* INSTRUCTIONS TO FOLLOW:
Only one span is wanted from the lines below: from the one with "Viewport: 556px width, 434px" up to and including the one with "Task: Expand the Scenarios navigation menu". Copy it exactly, without images.

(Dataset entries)

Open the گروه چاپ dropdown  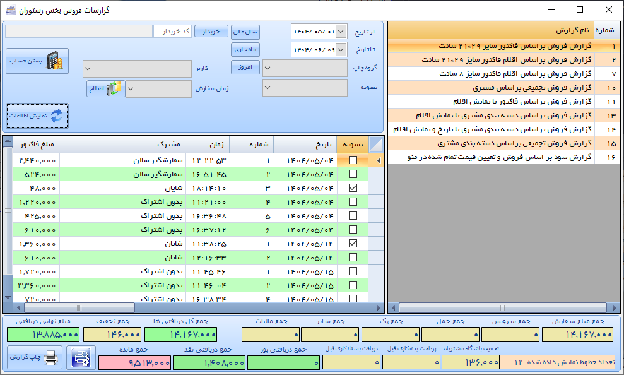305,68
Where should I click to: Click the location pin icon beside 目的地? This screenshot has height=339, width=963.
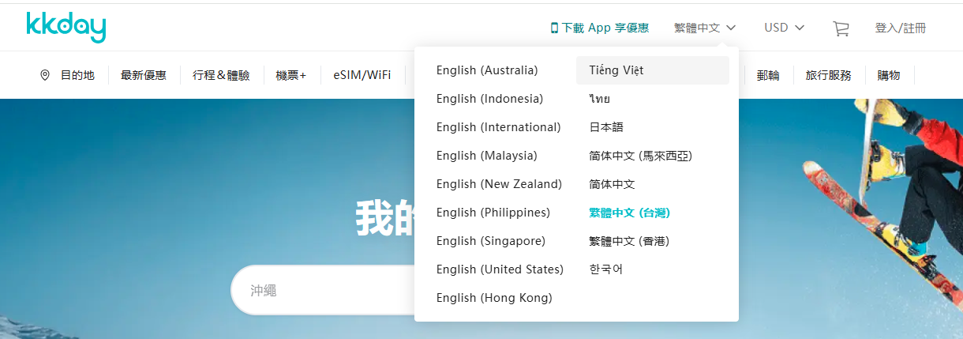tap(45, 75)
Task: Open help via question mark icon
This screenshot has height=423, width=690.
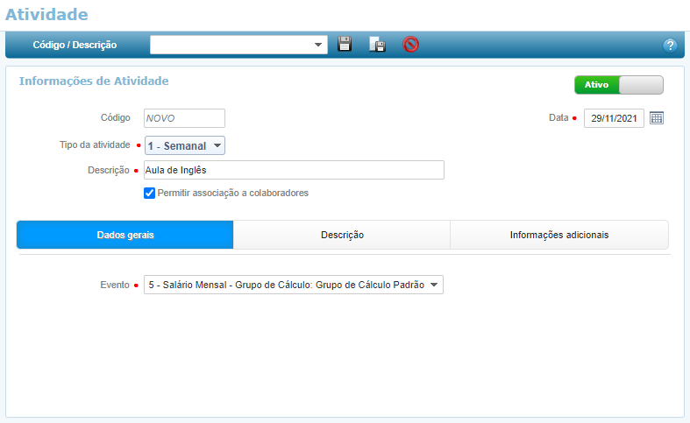Action: (x=670, y=45)
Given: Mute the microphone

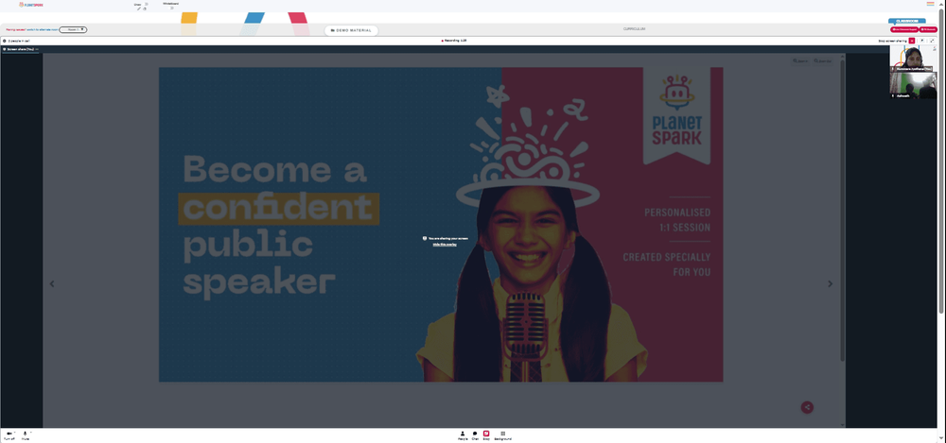Looking at the screenshot, I should click(26, 435).
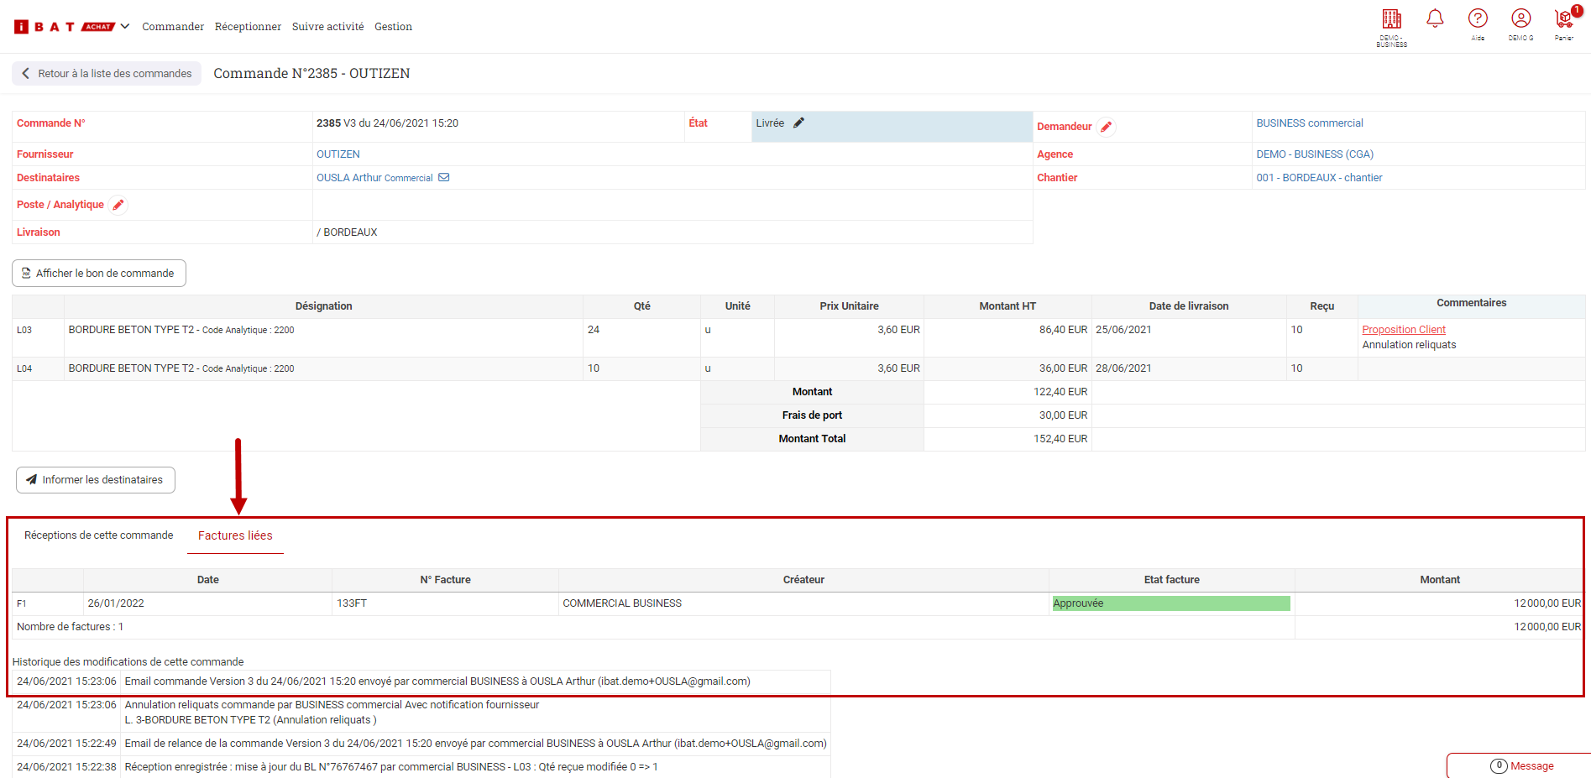
Task: Switch to Réceptions de cette commande tab
Action: tap(98, 535)
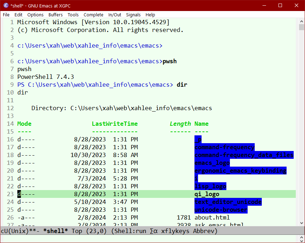Click the Top position indicator

77,231
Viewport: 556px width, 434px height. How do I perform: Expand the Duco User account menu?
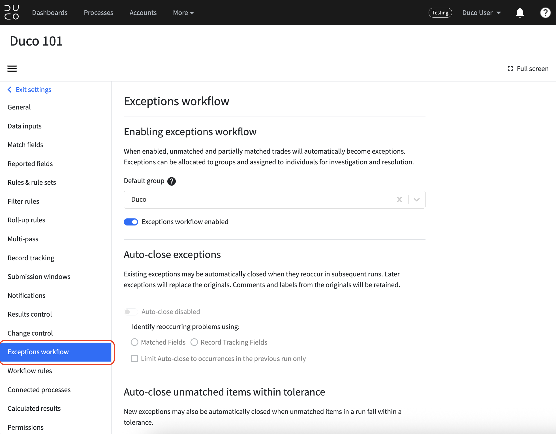(x=482, y=13)
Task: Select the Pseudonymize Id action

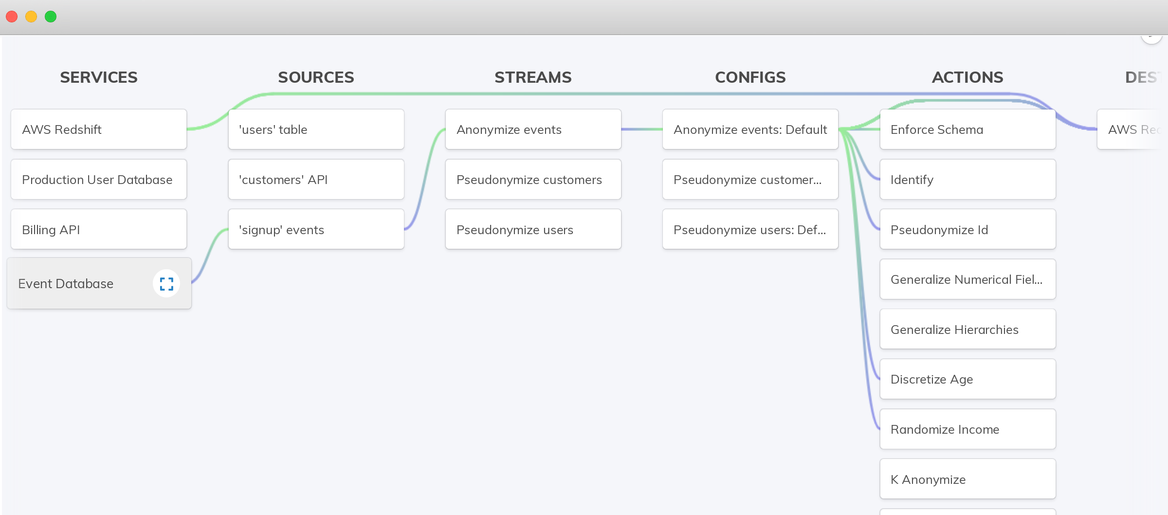Action: (x=967, y=230)
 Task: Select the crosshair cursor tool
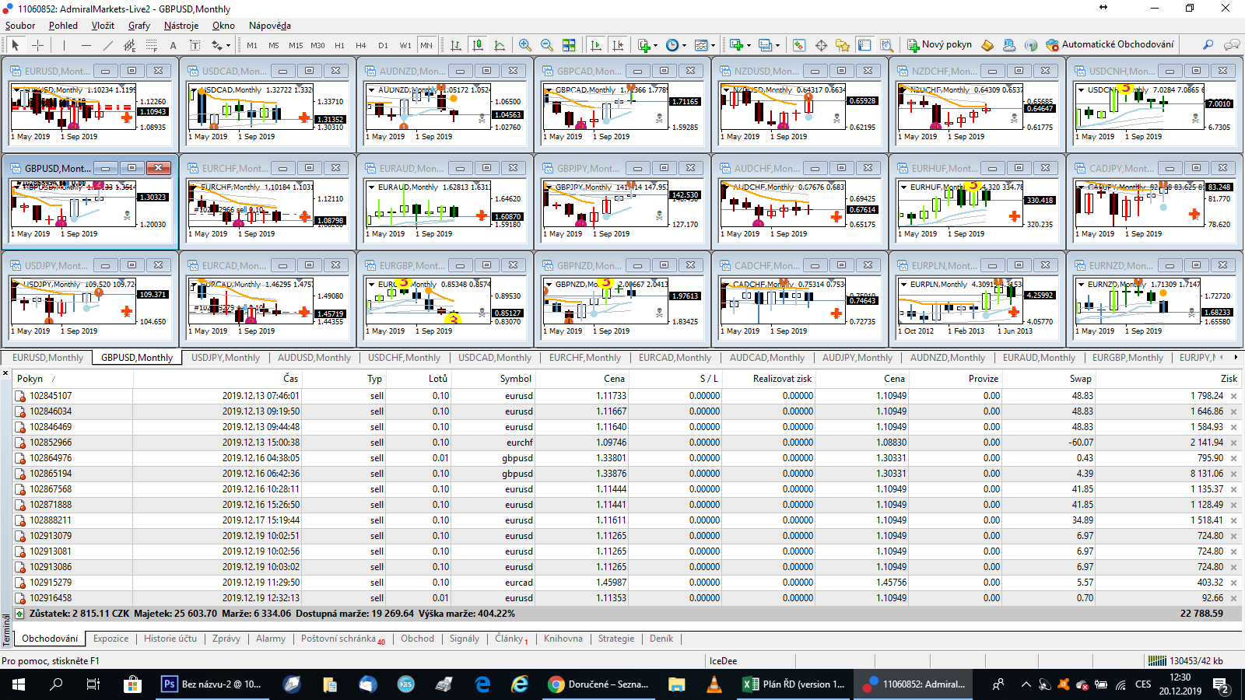(37, 45)
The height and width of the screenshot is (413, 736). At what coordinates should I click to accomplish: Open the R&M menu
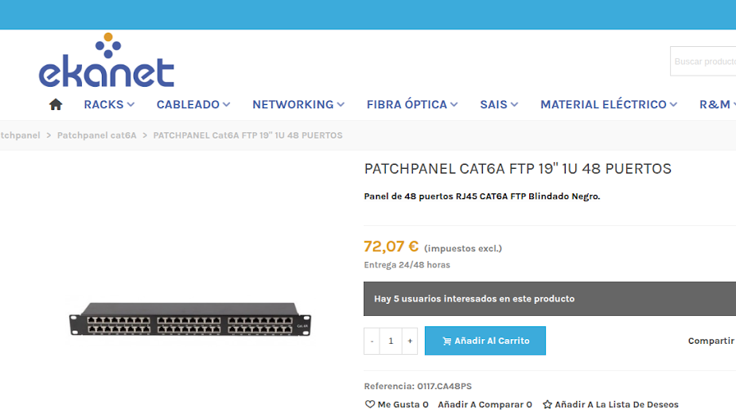[x=715, y=104]
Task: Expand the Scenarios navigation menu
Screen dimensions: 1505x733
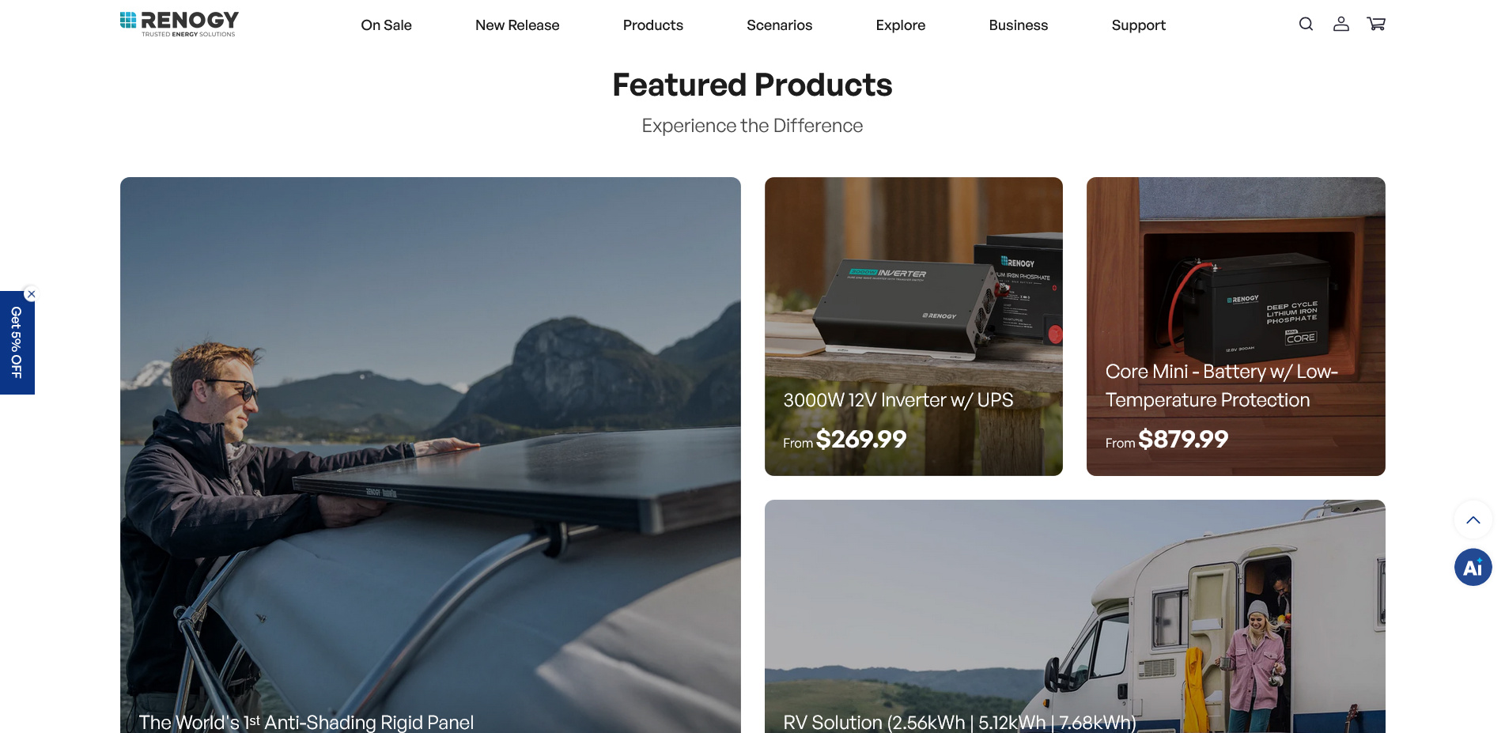Action: click(x=779, y=25)
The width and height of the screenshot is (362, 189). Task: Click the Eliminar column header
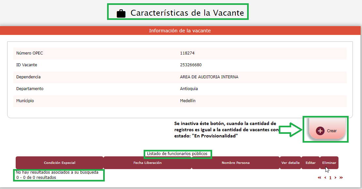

* ANSWER SECTION:
Viewport: 556px width, 434px height. How do I perform: Expand the Duco User account menu?
(x=482, y=13)
Task: Select the Pseudonymize Id action

Action: (x=967, y=230)
 Task: Select the crosshair cursor tool
(37, 45)
The height and width of the screenshot is (413, 736). At what coordinates should I click to accomplish: Open the R&M menu
[x=715, y=104]
Task: Expand the Scenarios navigation menu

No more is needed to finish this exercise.